Convert all of the rows below into a JSON list of strings, with one string for each line and blank lines left out.

------

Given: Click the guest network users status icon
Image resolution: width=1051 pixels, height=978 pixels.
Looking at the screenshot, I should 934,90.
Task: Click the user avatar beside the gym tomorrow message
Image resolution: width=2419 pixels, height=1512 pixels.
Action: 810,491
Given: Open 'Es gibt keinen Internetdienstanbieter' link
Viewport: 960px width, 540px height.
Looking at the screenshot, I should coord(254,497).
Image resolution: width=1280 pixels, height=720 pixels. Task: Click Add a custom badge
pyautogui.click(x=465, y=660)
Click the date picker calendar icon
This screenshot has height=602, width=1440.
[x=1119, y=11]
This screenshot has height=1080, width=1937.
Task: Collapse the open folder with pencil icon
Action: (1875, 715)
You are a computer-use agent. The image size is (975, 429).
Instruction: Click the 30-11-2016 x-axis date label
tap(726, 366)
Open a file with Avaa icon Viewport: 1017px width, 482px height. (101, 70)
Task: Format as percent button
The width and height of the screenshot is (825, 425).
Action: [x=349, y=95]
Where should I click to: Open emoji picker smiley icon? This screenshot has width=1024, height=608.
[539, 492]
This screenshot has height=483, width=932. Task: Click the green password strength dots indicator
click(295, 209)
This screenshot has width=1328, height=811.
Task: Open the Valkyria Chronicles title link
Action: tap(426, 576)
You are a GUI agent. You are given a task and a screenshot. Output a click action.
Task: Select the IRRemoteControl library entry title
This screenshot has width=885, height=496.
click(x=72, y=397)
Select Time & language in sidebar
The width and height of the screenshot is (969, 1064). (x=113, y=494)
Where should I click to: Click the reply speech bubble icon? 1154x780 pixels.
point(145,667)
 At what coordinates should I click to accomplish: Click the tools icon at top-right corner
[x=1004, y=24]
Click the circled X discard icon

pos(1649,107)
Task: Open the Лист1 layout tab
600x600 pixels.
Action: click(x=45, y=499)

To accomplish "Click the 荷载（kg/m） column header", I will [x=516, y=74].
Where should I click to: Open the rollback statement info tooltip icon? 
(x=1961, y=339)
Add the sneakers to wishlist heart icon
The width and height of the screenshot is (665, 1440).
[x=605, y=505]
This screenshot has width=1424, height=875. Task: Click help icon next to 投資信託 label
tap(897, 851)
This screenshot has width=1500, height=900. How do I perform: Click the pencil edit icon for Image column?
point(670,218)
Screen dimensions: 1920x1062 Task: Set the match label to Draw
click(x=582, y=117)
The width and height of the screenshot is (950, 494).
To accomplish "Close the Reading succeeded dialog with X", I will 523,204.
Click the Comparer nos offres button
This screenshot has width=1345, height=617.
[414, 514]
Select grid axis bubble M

------

> Solution to the exercise
[
  "Given: Click the guest network users status icon",
  "Image resolution: width=1051 pixels, height=978 pixels.",
  "Looking at the screenshot, I should 934,90.",
  "Task: Click the user avatar beside the gym tomorrow message",
  "Image resolution: width=2419 pixels, height=1512 pixels.",
  "Action: 810,491",
  "Given: Open 'Es gibt keinen Internetdienstanbieter' link",
  "Viewport: 960px width, 540px height.",
  "Looking at the screenshot, I should coord(254,497).",
  "Image resolution: width=1280 pixels, height=720 pixels. Task: Click Add a custom badge",
  "pyautogui.click(x=465, y=660)",
  "Click the date picker calendar icon",
  "This screenshot has height=602, width=1440.",
  "[x=1119, y=11]",
  "This screenshot has height=1080, width=1937.",
  "Task: Collapse the open folder with pencil icon",
  "Action: (1875, 715)",
  "You are a computer-use agent. The image size is (975, 429).",
  "Instruction: Click the 30-11-2016 x-axis date label",
  "tap(726, 366)",
  "Open a file with Avaa icon Viewport: 1017px width, 482px height. (101, 70)",
  "Task: Format as percent button",
  "The width and height of the screenshot is (825, 425).",
  "Action: [x=349, y=95]",
  "Where should I click to: Open emoji picker smiley icon? This screenshot has width=1024, height=608.",
  "[539, 492]",
  "This screenshot has height=483, width=932. Task: Click the green password strength dots indicator",
  "click(295, 209)",
  "This screenshot has width=1328, height=811.",
  "Task: Open the Valkyria Chronicles title link",
  "Action: tap(426, 576)",
  "You are a GUI agent. You are given a task and a screenshot. Output a click action.",
  "Task: Select the IRRemoteControl library entry title",
  "This screenshot has width=885, height=496.",
  "click(x=72, y=397)",
  "Select Time & language in sidebar",
  "The width and height of the screenshot is (969, 1064). (x=113, y=494)",
  "Where should I click to: Click the reply speech bubble icon? 1154x780 pixels.",
  "point(145,667)",
  " At what coordinates should I click to accomplish: Click the tools icon at top-right corner",
  "[x=1004, y=24]",
  "Click the circled X discard icon",
  "pos(1649,107)",
  "Task: Open the Лист1 layout tab",
  "600x600 pixels.",
  "Action: click(x=45, y=499)",
  "To accomplish \"Click the 荷载（kg/m） column header\", I will [x=516, y=74].",
  "Where should I click to: Open the rollback statement info tooltip icon? ",
  "(x=1961, y=339)",
  "Add the sneakers to wishlist heart icon",
  "The width and height of the screenshot is (665, 1440).",
  "[x=605, y=505]",
  "This screenshot has width=1424, height=875. Task: Click help icon next to 投資信託 label",
  "tap(897, 851)",
  "This screenshot has width=1500, height=900. How do I perform: Click the pencil edit icon for Image column?",
  "point(670,218)",
  "Screen dimensions: 1920x1062 Task: Set the match label to Draw",
  "click(x=582, y=117)",
  "The width and height of the screenshot is (950, 494).",
  "To accomplish \"Close the Reading succeeded dialog with X\", I will 523,204.",
  "Click the Comparer nos offres button",
  "This screenshot has width=1345, height=617.",
  "[414, 514]",
  "Select grid axis bubble M"
]